__Exercise brief__
Set the records down again in full, with every word kept.

__Excerpted records__

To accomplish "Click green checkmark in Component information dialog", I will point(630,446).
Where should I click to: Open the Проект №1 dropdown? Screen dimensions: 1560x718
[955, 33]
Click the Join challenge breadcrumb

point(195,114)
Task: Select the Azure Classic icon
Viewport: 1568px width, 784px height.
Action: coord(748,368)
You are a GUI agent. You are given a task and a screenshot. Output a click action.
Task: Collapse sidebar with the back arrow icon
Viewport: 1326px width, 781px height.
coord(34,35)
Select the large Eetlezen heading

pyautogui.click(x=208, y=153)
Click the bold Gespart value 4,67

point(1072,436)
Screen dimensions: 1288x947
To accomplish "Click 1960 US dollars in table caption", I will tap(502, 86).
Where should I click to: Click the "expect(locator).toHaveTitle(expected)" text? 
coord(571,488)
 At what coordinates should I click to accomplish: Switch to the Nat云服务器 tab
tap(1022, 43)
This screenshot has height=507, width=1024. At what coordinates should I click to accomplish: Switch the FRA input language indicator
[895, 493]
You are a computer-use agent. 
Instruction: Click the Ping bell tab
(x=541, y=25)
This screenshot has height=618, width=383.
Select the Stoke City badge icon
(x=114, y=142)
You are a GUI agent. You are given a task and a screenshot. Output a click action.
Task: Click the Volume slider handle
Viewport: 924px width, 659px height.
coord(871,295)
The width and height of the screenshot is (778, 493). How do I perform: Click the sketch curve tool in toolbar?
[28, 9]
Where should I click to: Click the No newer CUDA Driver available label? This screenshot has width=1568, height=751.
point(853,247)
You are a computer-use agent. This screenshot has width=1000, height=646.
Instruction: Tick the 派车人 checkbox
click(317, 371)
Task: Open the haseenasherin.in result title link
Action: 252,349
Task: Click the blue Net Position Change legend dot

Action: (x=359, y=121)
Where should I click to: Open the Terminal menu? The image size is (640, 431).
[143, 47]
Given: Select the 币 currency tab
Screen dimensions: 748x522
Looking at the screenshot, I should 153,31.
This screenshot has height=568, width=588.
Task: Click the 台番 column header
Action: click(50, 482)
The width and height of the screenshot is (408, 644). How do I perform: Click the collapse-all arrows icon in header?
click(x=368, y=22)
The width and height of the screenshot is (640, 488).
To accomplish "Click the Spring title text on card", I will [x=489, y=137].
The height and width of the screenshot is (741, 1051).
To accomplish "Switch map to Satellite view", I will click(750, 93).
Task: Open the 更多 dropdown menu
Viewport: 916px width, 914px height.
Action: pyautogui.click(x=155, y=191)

__Solved exercise__
To accomplish "Click green checkmark in Component information dialog", I will point(630,446).
Where should I click to: Open the Проект №1 dropdown? Screen dimensions: 1560x718
[955, 33]
Click the Join challenge breadcrumb

point(195,114)
Task: Select the Azure Classic icon
Viewport: 1568px width, 784px height.
Action: coord(748,368)
You are a GUI agent. You are given a task and a screenshot. Output a click action.
Task: Collapse sidebar with the back arrow icon
Viewport: 1326px width, 781px height.
coord(34,35)
Select the large Eetlezen heading

pyautogui.click(x=208, y=153)
Click the bold Gespart value 4,67

point(1072,436)
Screen dimensions: 1288x947
To accomplish "Click 1960 US dollars in table caption", I will tap(502, 86).
Where should I click to: Click the "expect(locator).toHaveTitle(expected)" text? 
coord(571,488)
 At what coordinates should I click to accomplish: Switch to the Nat云服务器 tab
tap(1022, 43)
This screenshot has height=507, width=1024. At what coordinates should I click to accomplish: Switch the FRA input language indicator
[895, 493]
You are a computer-use agent. 
Instruction: Click the Ping bell tab
(x=541, y=25)
This screenshot has height=618, width=383.
Select the Stoke City badge icon
(x=114, y=142)
You are a GUI agent. You are given a task and a screenshot. Output a click action.
Task: Click the Volume slider handle
Viewport: 924px width, 659px height.
coord(871,295)
The width and height of the screenshot is (778, 493). How do I perform: Click the sketch curve tool in toolbar?
[28, 9]
Where should I click to: Click the No newer CUDA Driver available label? This screenshot has width=1568, height=751.
point(853,247)
You are a computer-use agent. This screenshot has width=1000, height=646.
Instruction: Tick the 派车人 checkbox
click(317, 371)
Task: Open the haseenasherin.in result title link
Action: 252,349
Task: Click the blue Net Position Change legend dot

Action: (x=359, y=121)
Where should I click to: Open the Terminal menu? The image size is (640, 431).
[143, 47]
Given: Select the 币 currency tab
Screen dimensions: 748x522
Looking at the screenshot, I should 153,31.
This screenshot has height=568, width=588.
Task: Click the 台番 column header
Action: click(50, 482)
The width and height of the screenshot is (408, 644). How do I perform: Click the collapse-all arrows icon in header?
click(x=368, y=22)
The width and height of the screenshot is (640, 488).
To accomplish "Click the Spring title text on card", I will [x=489, y=137].
The height and width of the screenshot is (741, 1051).
To accomplish "Switch map to Satellite view", I will click(750, 93).
Task: Open the 更多 dropdown menu
Viewport: 916px width, 914px height.
Action: pyautogui.click(x=155, y=191)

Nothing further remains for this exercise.